■ WHAT YOU WILL DO: For the records below, report how many lines include the string "height", leaving out everything except the number.

■ GIVEN RECORDS:
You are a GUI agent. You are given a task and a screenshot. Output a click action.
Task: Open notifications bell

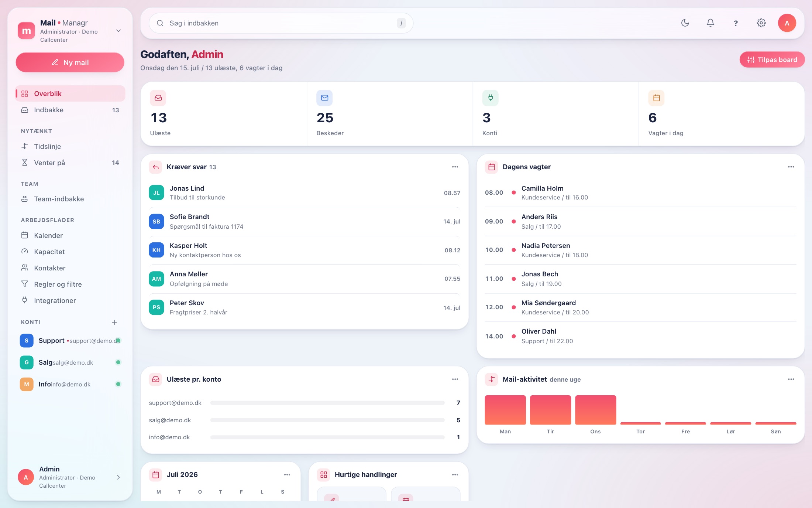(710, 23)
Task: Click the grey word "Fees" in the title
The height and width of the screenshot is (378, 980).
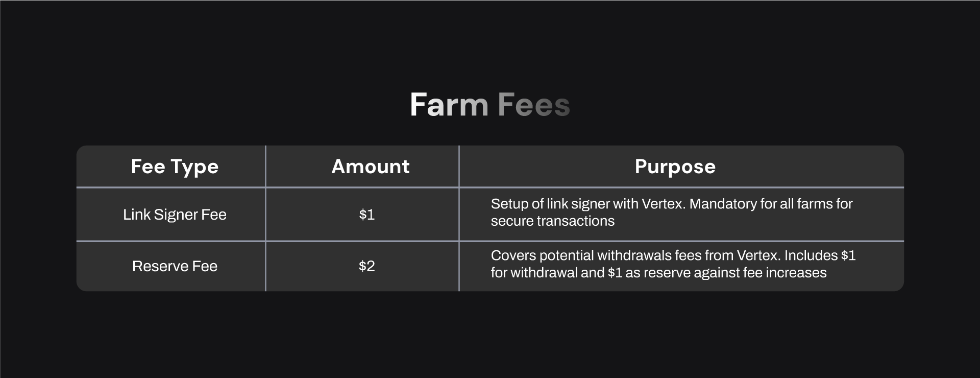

---

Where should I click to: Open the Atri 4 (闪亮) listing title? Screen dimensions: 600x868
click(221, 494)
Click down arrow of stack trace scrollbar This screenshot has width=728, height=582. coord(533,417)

■ OUTPUT OF THE EXERCISE: 2